Das ist also ein bestimmter Anachronismus.

Was ist diese sogenannte Normprüfstelle? Ich weiß nicht, ob jeder Kollege und jede Kollegin das wissen. Die „BILD-Zeitung“ titelte, die Kontrolleure wären gnadenlos. Der Innenminister – Herr Staatssekretär Brendel ist da – schreibt, sie wäre ein sogenannter Normen-TÜV und gehörte zu den wichtigsten Reformfeldern dieser Landesregierung. In einer Presseerklärung, aus der ich jetzt zitiere, heißt es:

Er soll insbesondere dazu führen, dass die Gesetzessprache bürgernah und einfach, gleichzeitig aber juristisch präzise und unzweideutig formuliert wird. Insgesamt sollen nur notwendige und für den Bürger verständliche Vorschriften erlassen werden.

Bürgernah, lesbar und verständlich ist diese Einleitung. Von daher entspricht das auch den Einlassungen, die der Innenminister im Innenausschuss am 15. Januar dieses Jahres zu dieser Normprüfstelle gemacht hat. Also: Bürgernah, Gesetzessprache einfach und verständlich – das ist das, was Sie streichen wollen. Da muss die Normprüfstelle – Herr Brendel hat die Oberaufsicht über diese Normprüfstelle – wohl andere Kriterien angelegt haben. Welche Kriterien das waren, weiß ich nicht.

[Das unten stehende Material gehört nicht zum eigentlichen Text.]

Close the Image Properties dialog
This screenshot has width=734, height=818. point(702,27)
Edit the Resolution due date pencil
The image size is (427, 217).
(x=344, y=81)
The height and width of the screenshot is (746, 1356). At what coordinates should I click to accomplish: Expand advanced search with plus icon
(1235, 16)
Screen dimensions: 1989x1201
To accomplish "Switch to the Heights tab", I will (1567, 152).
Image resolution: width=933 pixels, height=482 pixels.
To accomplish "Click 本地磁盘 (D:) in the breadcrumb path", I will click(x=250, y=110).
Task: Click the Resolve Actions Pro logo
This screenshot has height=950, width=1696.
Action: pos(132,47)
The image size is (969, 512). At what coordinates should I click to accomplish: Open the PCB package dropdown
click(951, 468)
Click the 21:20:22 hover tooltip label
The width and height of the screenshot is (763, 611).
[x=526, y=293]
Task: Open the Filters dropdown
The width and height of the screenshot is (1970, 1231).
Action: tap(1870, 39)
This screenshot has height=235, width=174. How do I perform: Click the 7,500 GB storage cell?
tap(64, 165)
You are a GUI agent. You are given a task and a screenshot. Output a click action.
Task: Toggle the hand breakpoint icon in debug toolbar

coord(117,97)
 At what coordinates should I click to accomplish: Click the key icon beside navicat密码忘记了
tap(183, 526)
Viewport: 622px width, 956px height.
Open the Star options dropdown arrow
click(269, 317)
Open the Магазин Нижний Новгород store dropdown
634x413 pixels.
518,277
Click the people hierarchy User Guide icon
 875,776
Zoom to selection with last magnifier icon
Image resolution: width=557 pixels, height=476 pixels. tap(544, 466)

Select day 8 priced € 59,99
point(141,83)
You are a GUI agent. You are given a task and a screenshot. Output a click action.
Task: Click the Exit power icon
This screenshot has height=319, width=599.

Wir bedauern das und stellen deswegen den Einleitungssatz hier zur Abstimmung. – Herzlichen Dank.

(Beifall von der SPD)

Vielen Dank, Herr Kollege Garbrecht. – Für die FDP-Fraktion spricht Herr Dr. Orth.

Sehr geehrter Herr Präsident! Liebe Kolleginnen und Kollegen! Kollege Garbrecht hat ausführlich begründet, warum er dem Gesetzentwurf nicht zustimmen möchte. Ich kann es für die FDP-Fraktion kurz und knapp machen: Wir stimmen dem Gesetzentwurf zu. Er wurde in der Beratung im Ausschuss auch noch abgeändert. Wir stehen zu dem Ergebnis der Ausschussberatungen, und ich würde mir wünschen, dass das Plenum insgesamt dem Gesetzentwurf zustimmt. – Herzlichen Dank.

(Beifall von FDP und CDU)

Vielen Dank, Herr Kollege Dr. Orth. – Für die Grünen spricht Herr Kollege Priggen.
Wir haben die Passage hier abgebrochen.